Powers of national Courts to enforce judgment in environmental matters (clean air and healthy environment)

16 Mar 2020 | giurisprudenza, corte di giustizia

by Ada Lucia De Cesaris & Eleonora Gregori Ferri

Judgment of the Court (Grand Chamber) of 19 December 2019, Deutsche Umwelthilfe eV v Freistaat Bayern, request for a preliminary ruling from the Bayerischer Verwaltungsgerichtshof (Higher Administrative Court of Bavaria, Germany), C-752/18, ECLI:EU:C:2019:1114

EU law, in particular the first paragraph of Article 47 of the Charter of Fundamental Rights of the European Union, must be interpreted as meaning that, in circumstances in which a national authority persistently refuses to comply with a judicial decision enjoining it to perform a clear, precise and unconditional obligation flowing from EU law, in particular from Directive 2008/50/EC of the European Parliament and of the Council of 21 May 2008 on ambient air quality and cleaner air for Europe, it is incumbent upon the national court having jurisdiction to order the coercive detention of office holders involved in the exercise of official authority where provisions of domestic law contain a legal basis for ordering such detention which is sufficiently accessible, precise and foreseeable in its application and provided that the limitation on the right to liberty, guaranteed by Article 6 of the Charter of Fundamental Rights, that would result from so ordering complies with the other conditions laid down in that regard in Article 52(1) of the Charter. On the other hand, if there is no such legal basis in domestic law, EU law does not empower that court to have recourse to such a measure.

With regard to the judgment in question the Court, sitting as the Grand Chamber, ruled on whether national courts have the powers to, or even are obliged to, issue an order of coercive detention against national authorities’ office holders that persistently refuse to comply with a final judicial decision enjoining them to meet their obligations under EU law.

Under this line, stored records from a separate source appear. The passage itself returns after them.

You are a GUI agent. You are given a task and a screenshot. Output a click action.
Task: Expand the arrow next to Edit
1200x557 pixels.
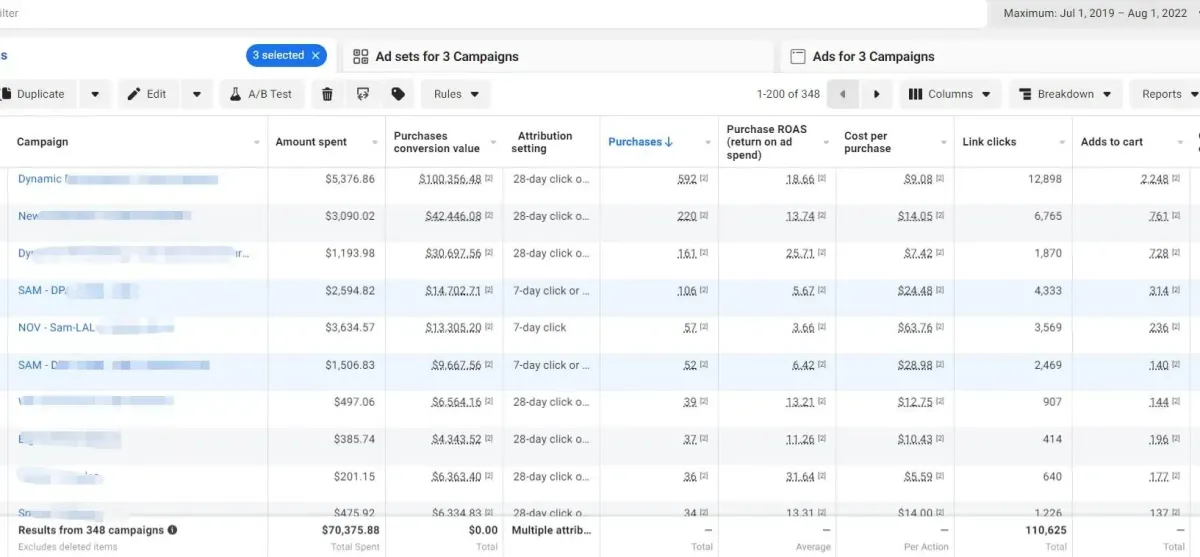pyautogui.click(x=197, y=94)
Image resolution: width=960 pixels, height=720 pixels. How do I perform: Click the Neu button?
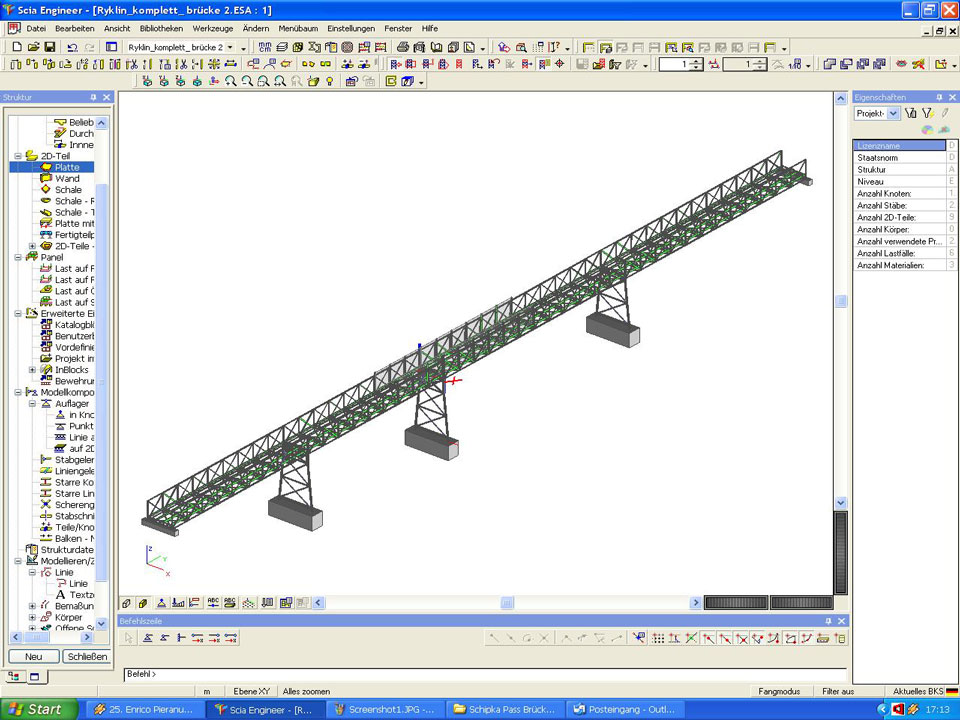coord(33,656)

The reference for a preliminary ruling was made[i] by the Bayerischer Verwaltungsgerichtshof (Higher Administrative Court of Bavaria) in the proceedings by and between Deutsche Umwelthilfe, a German non-governmental environmental protection organization, empowered to initiate group litigation in environmental matters[ii], and Freistaat Bayern (the Land of Bavaria), and concerned the enforcement of an injunction requiring the adoption of traffic bans in order to comply with the obligations flowing from Directive 2008/50 of the European Parliament and of the Council of 21 May 2008 on ambient air quality and cleaner air for Europe (the “Directive”). [iii]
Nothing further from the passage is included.